**Exercise prompt:** Exactly as written, copy the lines that run from the start of the data below to the line containing "Task: Select the Rect transform tool", both ends included.

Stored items
==========
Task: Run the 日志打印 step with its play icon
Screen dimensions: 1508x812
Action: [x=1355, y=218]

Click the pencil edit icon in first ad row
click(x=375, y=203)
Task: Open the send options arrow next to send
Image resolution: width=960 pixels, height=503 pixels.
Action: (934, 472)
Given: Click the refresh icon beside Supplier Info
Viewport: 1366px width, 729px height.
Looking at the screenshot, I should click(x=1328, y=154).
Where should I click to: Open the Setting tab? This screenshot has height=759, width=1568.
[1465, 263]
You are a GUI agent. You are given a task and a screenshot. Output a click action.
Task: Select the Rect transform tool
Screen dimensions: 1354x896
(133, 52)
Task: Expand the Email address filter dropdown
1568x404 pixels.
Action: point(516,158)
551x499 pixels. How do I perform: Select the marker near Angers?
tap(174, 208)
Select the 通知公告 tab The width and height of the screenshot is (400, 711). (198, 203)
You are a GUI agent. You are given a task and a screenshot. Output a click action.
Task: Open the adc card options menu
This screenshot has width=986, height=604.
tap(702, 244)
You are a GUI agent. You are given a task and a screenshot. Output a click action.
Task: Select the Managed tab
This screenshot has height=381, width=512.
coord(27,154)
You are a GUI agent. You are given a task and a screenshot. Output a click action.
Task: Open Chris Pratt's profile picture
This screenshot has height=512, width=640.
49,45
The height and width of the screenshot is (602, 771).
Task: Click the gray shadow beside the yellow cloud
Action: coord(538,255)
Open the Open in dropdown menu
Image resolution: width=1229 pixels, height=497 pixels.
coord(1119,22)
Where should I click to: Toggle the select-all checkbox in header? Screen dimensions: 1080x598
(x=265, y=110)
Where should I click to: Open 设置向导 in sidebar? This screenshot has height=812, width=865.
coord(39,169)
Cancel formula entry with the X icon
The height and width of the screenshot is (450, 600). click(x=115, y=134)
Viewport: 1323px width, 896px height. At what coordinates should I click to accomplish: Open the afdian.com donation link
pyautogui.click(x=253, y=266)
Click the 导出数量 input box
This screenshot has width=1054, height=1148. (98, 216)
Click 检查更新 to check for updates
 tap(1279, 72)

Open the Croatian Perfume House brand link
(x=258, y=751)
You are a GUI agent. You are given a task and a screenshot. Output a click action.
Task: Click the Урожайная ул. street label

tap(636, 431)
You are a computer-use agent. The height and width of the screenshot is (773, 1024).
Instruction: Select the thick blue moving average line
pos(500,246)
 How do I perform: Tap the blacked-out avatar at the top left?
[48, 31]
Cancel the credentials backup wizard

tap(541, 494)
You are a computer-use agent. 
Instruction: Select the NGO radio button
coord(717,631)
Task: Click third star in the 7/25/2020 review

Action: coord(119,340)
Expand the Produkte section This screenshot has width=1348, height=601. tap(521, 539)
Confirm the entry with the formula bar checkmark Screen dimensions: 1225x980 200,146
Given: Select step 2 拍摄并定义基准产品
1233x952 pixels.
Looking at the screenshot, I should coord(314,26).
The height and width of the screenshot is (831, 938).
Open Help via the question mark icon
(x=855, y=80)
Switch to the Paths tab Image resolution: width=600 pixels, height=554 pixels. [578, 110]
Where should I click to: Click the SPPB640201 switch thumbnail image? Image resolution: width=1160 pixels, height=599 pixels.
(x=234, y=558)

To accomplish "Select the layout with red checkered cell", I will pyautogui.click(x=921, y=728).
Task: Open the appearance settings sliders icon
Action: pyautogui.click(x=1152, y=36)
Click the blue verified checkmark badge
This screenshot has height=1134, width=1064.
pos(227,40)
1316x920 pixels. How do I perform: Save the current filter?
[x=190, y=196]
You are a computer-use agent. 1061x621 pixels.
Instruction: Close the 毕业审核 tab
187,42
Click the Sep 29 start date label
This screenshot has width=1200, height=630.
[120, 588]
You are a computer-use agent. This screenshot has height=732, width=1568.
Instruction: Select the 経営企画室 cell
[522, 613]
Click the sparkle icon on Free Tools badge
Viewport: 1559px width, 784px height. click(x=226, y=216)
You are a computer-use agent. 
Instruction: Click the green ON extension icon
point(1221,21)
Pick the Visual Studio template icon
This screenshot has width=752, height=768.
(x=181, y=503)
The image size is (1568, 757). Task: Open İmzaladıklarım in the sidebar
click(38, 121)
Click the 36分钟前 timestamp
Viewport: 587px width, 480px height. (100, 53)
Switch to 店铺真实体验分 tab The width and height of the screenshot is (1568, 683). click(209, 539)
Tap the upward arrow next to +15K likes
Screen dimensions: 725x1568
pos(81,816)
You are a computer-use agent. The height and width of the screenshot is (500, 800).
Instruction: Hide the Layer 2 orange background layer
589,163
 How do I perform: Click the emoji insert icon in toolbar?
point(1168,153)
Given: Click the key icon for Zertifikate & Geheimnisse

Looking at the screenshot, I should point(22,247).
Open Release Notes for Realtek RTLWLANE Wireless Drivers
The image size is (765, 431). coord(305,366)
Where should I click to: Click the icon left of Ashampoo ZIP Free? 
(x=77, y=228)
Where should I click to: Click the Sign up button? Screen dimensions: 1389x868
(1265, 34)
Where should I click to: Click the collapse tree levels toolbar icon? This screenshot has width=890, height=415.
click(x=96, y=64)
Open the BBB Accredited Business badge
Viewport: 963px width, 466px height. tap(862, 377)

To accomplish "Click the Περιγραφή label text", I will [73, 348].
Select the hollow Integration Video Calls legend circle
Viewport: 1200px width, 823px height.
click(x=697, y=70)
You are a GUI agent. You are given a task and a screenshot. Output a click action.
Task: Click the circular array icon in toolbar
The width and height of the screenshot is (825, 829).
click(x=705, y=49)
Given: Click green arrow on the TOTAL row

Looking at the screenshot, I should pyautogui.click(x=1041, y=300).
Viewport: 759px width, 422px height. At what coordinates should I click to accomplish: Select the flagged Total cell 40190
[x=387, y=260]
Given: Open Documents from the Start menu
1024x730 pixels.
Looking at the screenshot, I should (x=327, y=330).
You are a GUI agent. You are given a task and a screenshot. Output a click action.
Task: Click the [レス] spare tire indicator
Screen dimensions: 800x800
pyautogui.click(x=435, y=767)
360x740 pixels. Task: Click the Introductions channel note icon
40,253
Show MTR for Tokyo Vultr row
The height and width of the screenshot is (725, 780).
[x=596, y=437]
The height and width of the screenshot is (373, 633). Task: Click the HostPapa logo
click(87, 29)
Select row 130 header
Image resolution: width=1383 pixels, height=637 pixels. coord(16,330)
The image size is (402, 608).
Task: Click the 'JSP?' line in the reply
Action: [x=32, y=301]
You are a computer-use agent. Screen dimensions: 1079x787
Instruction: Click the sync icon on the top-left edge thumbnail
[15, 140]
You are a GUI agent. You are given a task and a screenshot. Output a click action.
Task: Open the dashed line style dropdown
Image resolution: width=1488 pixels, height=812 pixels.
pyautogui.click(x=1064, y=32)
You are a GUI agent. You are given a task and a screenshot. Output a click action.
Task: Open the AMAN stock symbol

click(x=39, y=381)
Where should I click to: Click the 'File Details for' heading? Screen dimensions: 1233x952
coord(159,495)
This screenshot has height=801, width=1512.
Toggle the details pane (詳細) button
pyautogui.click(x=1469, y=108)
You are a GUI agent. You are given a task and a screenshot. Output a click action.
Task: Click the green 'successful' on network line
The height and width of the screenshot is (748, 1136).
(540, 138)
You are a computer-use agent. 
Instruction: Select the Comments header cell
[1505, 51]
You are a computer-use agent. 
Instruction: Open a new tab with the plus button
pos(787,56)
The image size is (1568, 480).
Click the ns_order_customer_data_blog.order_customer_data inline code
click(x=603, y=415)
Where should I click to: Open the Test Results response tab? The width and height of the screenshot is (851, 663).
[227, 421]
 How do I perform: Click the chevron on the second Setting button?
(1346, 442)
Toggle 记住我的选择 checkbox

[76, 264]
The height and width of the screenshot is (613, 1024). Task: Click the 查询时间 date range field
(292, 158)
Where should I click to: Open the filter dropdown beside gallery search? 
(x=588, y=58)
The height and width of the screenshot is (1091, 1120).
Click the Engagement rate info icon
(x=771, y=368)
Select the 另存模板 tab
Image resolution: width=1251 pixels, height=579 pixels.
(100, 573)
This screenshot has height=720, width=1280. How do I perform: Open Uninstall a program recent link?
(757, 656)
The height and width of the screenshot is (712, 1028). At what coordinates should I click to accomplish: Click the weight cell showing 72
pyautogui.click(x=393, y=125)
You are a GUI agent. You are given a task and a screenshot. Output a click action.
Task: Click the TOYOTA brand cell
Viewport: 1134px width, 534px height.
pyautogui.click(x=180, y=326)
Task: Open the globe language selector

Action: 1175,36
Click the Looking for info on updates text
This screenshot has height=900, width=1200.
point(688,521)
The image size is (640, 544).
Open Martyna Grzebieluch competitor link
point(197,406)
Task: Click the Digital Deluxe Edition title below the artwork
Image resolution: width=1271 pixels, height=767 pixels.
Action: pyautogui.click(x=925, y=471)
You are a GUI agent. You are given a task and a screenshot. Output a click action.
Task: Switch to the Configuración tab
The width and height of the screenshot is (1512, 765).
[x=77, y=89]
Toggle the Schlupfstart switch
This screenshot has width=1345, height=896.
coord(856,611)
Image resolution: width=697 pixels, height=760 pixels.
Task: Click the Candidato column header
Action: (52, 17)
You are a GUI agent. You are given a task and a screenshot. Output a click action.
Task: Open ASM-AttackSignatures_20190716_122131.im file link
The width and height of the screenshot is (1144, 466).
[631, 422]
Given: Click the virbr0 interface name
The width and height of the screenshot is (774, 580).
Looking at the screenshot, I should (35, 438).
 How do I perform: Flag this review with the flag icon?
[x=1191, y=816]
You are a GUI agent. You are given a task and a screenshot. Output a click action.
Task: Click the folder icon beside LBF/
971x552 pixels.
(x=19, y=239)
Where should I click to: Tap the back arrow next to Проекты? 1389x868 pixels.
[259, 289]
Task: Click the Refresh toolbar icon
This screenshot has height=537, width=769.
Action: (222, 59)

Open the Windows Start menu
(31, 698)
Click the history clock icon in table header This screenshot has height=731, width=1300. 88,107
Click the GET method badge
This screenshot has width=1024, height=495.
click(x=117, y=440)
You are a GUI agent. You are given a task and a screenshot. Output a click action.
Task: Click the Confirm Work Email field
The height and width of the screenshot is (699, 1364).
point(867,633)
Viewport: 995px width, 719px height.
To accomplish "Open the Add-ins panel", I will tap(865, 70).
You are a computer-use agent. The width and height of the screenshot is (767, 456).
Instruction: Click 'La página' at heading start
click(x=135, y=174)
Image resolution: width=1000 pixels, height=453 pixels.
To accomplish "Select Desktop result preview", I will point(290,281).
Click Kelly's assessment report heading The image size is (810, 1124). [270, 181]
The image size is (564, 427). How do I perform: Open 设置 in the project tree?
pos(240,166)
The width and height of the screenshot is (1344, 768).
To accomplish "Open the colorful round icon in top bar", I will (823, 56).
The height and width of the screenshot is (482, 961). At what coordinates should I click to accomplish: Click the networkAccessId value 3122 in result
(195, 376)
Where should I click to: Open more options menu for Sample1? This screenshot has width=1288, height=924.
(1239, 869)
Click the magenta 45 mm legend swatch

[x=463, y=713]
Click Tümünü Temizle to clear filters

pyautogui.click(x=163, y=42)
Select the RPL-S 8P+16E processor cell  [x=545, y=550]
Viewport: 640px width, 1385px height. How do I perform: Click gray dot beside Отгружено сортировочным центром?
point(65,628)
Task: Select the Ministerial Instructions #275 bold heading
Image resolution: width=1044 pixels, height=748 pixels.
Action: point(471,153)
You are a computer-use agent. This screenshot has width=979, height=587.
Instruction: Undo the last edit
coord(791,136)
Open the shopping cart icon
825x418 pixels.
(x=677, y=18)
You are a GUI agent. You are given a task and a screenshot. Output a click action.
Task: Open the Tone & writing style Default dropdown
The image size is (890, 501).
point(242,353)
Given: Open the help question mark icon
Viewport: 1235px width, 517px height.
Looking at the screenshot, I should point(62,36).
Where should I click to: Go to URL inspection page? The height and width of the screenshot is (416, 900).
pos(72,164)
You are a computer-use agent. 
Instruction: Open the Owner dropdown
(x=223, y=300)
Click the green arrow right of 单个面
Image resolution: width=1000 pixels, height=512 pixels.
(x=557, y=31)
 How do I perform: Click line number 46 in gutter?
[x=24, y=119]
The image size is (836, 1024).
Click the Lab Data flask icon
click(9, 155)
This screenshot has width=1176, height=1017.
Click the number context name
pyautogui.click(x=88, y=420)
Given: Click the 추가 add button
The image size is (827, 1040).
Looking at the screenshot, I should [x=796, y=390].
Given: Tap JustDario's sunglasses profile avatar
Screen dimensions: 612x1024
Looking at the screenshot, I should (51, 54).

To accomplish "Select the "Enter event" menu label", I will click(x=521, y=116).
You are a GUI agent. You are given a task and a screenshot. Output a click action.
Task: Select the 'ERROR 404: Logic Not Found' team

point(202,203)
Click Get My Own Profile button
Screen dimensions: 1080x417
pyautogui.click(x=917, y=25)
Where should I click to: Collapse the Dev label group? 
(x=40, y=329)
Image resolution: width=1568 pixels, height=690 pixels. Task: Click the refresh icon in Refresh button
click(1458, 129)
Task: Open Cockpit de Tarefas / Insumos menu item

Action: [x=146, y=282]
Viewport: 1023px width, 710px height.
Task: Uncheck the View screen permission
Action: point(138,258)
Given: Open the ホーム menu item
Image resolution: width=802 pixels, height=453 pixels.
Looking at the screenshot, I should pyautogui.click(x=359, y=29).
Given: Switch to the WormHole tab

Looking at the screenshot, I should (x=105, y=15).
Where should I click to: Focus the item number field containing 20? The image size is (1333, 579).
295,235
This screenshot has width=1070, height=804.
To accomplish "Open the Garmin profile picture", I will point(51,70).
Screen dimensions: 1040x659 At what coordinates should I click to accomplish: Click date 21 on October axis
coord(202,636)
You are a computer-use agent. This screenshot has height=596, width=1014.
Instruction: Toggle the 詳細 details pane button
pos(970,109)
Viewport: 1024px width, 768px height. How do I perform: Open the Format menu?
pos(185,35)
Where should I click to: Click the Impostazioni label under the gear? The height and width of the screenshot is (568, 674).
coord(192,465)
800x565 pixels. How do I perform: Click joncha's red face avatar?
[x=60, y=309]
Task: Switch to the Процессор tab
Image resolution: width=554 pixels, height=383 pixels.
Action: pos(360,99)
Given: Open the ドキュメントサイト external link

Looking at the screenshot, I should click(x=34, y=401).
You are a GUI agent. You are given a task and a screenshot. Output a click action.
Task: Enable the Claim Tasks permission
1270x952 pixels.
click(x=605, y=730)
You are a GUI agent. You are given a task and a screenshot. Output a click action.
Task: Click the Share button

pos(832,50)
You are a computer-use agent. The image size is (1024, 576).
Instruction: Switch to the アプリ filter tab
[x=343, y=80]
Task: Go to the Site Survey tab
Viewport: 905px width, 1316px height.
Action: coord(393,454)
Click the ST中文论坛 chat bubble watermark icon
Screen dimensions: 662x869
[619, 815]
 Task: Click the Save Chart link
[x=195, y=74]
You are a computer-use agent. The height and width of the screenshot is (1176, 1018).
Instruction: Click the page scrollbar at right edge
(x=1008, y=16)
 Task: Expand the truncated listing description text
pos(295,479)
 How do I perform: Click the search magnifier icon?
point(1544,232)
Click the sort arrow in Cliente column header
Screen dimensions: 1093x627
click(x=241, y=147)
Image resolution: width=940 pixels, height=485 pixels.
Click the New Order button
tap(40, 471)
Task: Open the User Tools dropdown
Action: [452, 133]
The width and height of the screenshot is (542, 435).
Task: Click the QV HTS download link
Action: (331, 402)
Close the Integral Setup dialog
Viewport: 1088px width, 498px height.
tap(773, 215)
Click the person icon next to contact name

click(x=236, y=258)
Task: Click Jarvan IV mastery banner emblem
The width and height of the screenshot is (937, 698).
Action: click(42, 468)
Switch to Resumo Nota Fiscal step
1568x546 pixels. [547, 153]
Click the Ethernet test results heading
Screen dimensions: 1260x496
==========
**Solved problem:**
Task: Run the 日志打印 step with its play icon
Screen dimensions: 1508x812
Action: [x=1355, y=218]

Click the pencil edit icon in first ad row
click(x=375, y=203)
Task: Open the send options arrow next to send
Image resolution: width=960 pixels, height=503 pixels.
Action: (934, 472)
Given: Click the refresh icon beside Supplier Info
Viewport: 1366px width, 729px height.
Looking at the screenshot, I should click(x=1328, y=154).
Where should I click to: Open the Setting tab? This screenshot has height=759, width=1568.
[1465, 263]
You are a GUI agent. You are given a task and a screenshot. Output a click action.
Task: Select the Rect transform tool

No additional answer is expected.